■ WHAT YOU ARE ASKED TO DO
Format the lines below as a Markdown table with the columns "Row" and "Line", numbering each row and leaving out the blank lines.

* Begin PROVIDED RECORDS *

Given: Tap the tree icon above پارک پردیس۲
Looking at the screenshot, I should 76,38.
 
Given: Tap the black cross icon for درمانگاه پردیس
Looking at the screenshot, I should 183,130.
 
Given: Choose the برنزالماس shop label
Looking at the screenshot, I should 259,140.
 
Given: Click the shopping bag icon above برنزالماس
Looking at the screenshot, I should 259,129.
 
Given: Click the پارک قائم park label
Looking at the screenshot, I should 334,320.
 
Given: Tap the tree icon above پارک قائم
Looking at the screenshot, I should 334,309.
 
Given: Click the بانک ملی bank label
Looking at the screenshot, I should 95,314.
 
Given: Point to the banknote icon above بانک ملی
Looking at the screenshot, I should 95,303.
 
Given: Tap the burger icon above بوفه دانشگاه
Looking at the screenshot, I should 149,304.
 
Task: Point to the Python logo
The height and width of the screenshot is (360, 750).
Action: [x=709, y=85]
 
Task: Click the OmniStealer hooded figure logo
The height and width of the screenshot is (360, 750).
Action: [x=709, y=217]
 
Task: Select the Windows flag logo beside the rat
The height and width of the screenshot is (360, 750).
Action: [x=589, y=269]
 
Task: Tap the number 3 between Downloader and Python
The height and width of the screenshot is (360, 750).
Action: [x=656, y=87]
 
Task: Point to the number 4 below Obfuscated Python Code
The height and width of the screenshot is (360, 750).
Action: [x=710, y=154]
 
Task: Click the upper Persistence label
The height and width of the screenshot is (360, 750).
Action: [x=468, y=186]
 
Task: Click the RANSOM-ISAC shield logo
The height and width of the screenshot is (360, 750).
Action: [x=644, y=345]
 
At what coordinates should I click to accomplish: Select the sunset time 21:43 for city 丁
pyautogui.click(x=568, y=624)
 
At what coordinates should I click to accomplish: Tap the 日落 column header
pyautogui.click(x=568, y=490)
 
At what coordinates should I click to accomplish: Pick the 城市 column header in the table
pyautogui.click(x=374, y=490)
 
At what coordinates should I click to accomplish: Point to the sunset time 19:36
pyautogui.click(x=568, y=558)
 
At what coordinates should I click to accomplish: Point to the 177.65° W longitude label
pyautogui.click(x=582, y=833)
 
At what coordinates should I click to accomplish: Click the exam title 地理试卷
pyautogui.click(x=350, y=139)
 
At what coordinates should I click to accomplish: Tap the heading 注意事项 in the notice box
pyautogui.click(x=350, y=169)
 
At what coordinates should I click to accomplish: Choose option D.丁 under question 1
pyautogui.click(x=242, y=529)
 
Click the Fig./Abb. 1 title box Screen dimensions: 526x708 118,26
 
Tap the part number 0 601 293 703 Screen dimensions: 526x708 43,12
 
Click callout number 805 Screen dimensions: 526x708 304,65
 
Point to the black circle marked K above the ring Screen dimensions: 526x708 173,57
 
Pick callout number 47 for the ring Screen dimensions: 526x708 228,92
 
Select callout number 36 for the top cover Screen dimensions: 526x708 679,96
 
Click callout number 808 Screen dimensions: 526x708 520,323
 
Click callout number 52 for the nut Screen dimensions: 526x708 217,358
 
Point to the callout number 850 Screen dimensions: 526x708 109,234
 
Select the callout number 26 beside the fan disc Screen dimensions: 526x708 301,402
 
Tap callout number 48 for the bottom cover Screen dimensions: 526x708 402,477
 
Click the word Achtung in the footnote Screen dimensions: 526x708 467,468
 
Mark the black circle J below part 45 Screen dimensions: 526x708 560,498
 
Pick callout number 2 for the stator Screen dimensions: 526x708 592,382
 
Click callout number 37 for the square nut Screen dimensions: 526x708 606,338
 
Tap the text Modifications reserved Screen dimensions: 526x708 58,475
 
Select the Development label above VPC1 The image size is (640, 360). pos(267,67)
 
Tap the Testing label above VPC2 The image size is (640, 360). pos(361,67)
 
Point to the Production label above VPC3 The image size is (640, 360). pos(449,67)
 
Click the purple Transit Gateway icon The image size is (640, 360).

* End PROVIDED RECORDS *

■ SOLUTION
| Row | Line |
|---|---|
| 1 | Given: Tap the tree icon above پارک پردیس۲ |
| 2 | Looking at the screenshot, I should 76,38. |
| 3 | Given: Tap the black cross icon for درمانگاه پردیس |
| 4 | Looking at the screenshot, I should 183,130. |
| 5 | Given: Choose the برنزالماس shop label |
| 6 | Looking at the screenshot, I should 259,140. |
| 7 | Given: Click the shopping bag icon above برنزالماس |
| 8 | Looking at the screenshot, I should 259,129. |
| 9 | Given: Click the پارک قائم park label |
| 10 | Looking at the screenshot, I should 334,320. |
| 11 | Given: Tap the tree icon above پارک قائم |
| 12 | Looking at the screenshot, I should 334,309. |
| 13 | Given: Click the بانک ملی bank label |
| 14 | Looking at the screenshot, I should 95,314. |
| 15 | Given: Point to the banknote icon above بانک ملی |
| 16 | Looking at the screenshot, I should 95,303. |
| 17 | Given: Tap the burger icon above بوفه دانشگاه |
| 18 | Looking at the screenshot, I should 149,304. |
| 19 | Task: Point to the Python logo |
| 20 | The height and width of the screenshot is (360, 750). |
| 21 | Action: [x=709, y=85] |
| 22 | Task: Click the OmniStealer hooded figure logo |
| 23 | The height and width of the screenshot is (360, 750). |
| 24 | Action: [x=709, y=217] |
| 25 | Task: Select the Windows flag logo beside the rat |
| 26 | The height and width of the screenshot is (360, 750). |
| 27 | Action: [x=589, y=269] |
| 28 | Task: Tap the number 3 between Downloader and Python |
| 29 | The height and width of the screenshot is (360, 750). |
| 30 | Action: [x=656, y=87] |
| 31 | Task: Point to the number 4 below Obfuscated Python Code |
| 32 | The height and width of the screenshot is (360, 750). |
| 33 | Action: [x=710, y=154] |
| 34 | Task: Click the upper Persistence label |
| 35 | The height and width of the screenshot is (360, 750). |
| 36 | Action: [x=468, y=186] |
| 37 | Task: Click the RANSOM-ISAC shield logo |
| 38 | The height and width of the screenshot is (360, 750). |
| 39 | Action: [x=644, y=345] |
| 40 | At what coordinates should I click to accomplish: Select the sunset time 21:43 for city 丁 |
| 41 | pyautogui.click(x=568, y=624) |
| 42 | At what coordinates should I click to accomplish: Tap the 日落 column header |
| 43 | pyautogui.click(x=568, y=490) |
| 44 | At what coordinates should I click to accomplish: Pick the 城市 column header in the table |
| 45 | pyautogui.click(x=374, y=490) |
| 46 | At what coordinates should I click to accomplish: Point to the sunset time 19:36 |
| 47 | pyautogui.click(x=568, y=558) |
| 48 | At what coordinates should I click to accomplish: Point to the 177.65° W longitude label |
| 49 | pyautogui.click(x=582, y=833) |
| 50 | At what coordinates should I click to accomplish: Click the exam title 地理试卷 |
| 51 | pyautogui.click(x=350, y=139) |
| 52 | At what coordinates should I click to accomplish: Tap the heading 注意事项 in the notice box |
| 53 | pyautogui.click(x=350, y=169) |
| 54 | At what coordinates should I click to accomplish: Choose option D.丁 under question 1 |
| 55 | pyautogui.click(x=242, y=529) |
| 56 | Click the Fig./Abb. 1 title box Screen dimensions: 526x708 118,26 |
| 57 | Tap the part number 0 601 293 703 Screen dimensions: 526x708 43,12 |
| 58 | Click callout number 805 Screen dimensions: 526x708 304,65 |
| 59 | Point to the black circle marked K above the ring Screen dimensions: 526x708 173,57 |
| 60 | Pick callout number 47 for the ring Screen dimensions: 526x708 228,92 |
| 61 | Select callout number 36 for the top cover Screen dimensions: 526x708 679,96 |
| 62 | Click callout number 808 Screen dimensions: 526x708 520,323 |
| 63 | Click callout number 52 for the nut Screen dimensions: 526x708 217,358 |
| 64 | Point to the callout number 850 Screen dimensions: 526x708 109,234 |
| 65 | Select the callout number 26 beside the fan disc Screen dimensions: 526x708 301,402 |
| 66 | Tap callout number 48 for the bottom cover Screen dimensions: 526x708 402,477 |
| 67 | Click the word Achtung in the footnote Screen dimensions: 526x708 467,468 |
| 68 | Mark the black circle J below part 45 Screen dimensions: 526x708 560,498 |
| 69 | Pick callout number 2 for the stator Screen dimensions: 526x708 592,382 |
| 70 | Click callout number 37 for the square nut Screen dimensions: 526x708 606,338 |
| 71 | Tap the text Modifications reserved Screen dimensions: 526x708 58,475 |
| 72 | Select the Development label above VPC1 The image size is (640, 360). pos(267,67) |
| 73 | Tap the Testing label above VPC2 The image size is (640, 360). pos(361,67) |
| 74 | Point to the Production label above VPC3 The image size is (640, 360). pos(449,67) |
| 75 | Click the purple Transit Gateway icon The image size is (640, 360). |